Nesse sentido, o brasileiro talvez ache que a China é uma barreira não tarifária, mas, vendo de um outro ângulo, falta agressividade ao brasileiro no mercado chinês. Veja bem, os australianos vendem, os neozelandeses vendem, os argentinos e até os uruguaios vendem. Por que não o Brasil? A China não tem nenhuma razão para embargar os produtos brasileiros, não existe fundamento, o problema são as questões técnicas. Para a importação de carne, tem primeiro de se credenciar os frigoríficos, há uma série de regras para serem cumpridas e o Brasil tem de se mexer com maior rapidez para satisfazer as solicitações da China. O Brasil vende muito para Hong Kong e há uma parte da carne que é contrabandeada para o continente. É um fato estranho, o mercado existe, a China precisa dessa carne e a carne brasileira chega, mas não de forma regular. Por isso, para todos, é bom regularizar isso. Mas, como disse, têm de se cumprir as regras que o mercado exige, que a economia impõe.
P.M. – Além de parceiros comerciais privilegiados, como estão as relações entre os dois países?

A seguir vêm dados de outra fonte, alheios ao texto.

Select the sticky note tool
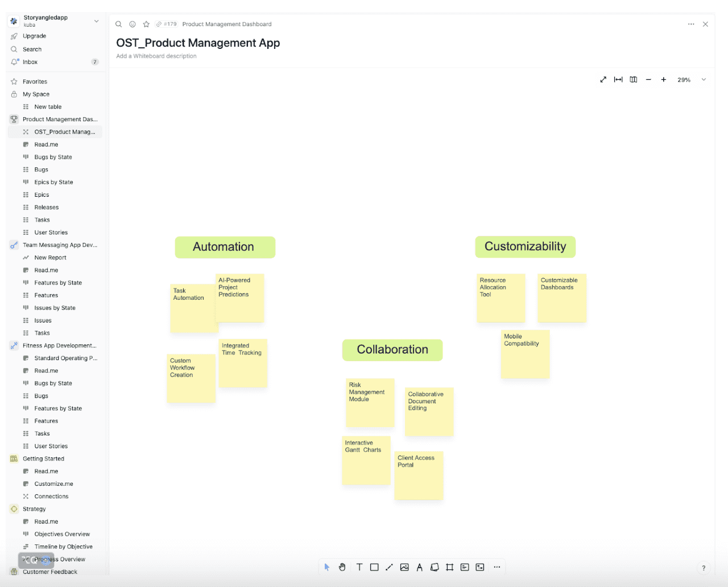 pyautogui.click(x=435, y=567)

C.D.Q. – Eu faço sempre esse paralelo voltando ao comércio. Em 1974, o comércio bilateral era de 17.420 milhões o ano inteiro. Agora, diariamente, este número está acima de 300 milhões. O volume aumentou muito. Em segundo, durante a década de 1990, estabelecemos uma parceria estratégica, no ano de 2012, quando o primeiro-ministro Wen Jiabao foi visitar o Brasil, a relação foi elevada para parceria estratégica global. Agora, nesta visita de Estado, Xi Jinping, disse: nós queremos promover as relações a um patamar mais alto, a um nível mais alto, num palco mais amplo. Isto para dizer que, realmente, as relações estão em boa situação e não podem ser melhores. São excelentes, extrapolam as fronteiras bilaterais e têm um importante significado no cenário internacional.
BRASIL NÃO PRECISA DE PLATAFORMA
P.M. – Enquanto esteve no Brasil, Macau já constava deste dicionário diplomático entre os dois países?
C.D.Q. – Pelos contactos que eu tinha com Macau, sempre achei que a cidade podia ser uma ponte e podia ter um papel importante. E uma das razões é que Macau tem muito dinheiro. Mas precisa de procurar oportunidades de investimento. A Macau, falta um espírito empreendedor porque vive-se muito bem, não é necessário fazer esforço.
P.M. – Mas como olha o Brasil para Macau?
C.D.Q. – Acho que Macau para a maioria dos brasileiros é uma cidade de casinos. O brasileiro conhece pouco a China em geral, sabe um pouco de Hong Kong.
Macau teve um papel importante na divulgação da cultura chinesa no Brasil. No Estado de Minas Gerais, ainda se veem casas de estilo arquitetónico com traço oriental. Foram macaenses ou portugueses que levaram daqui para lá. Conheci o antigo dono da construtora Camargo Correia, que me confessou que, cinco gerações atrás na sua família havia comerciantes de joias que tinham chegado de Macau. Houve essas ligações, mas depois parou. Também o primeiro grupo de plantadores de chá saíram por aqui vindos da província de Hubei. Macau podia ser [a plataforma] agora com o Fórum para a Cooperação Económica e Comercial entre a China e os Países de Língua Portuguesa, mas o Brasil não está muito interessado, e sabe porquê? Porque já tem muito boas relações com a China e não precisa de passar por essa plataforma.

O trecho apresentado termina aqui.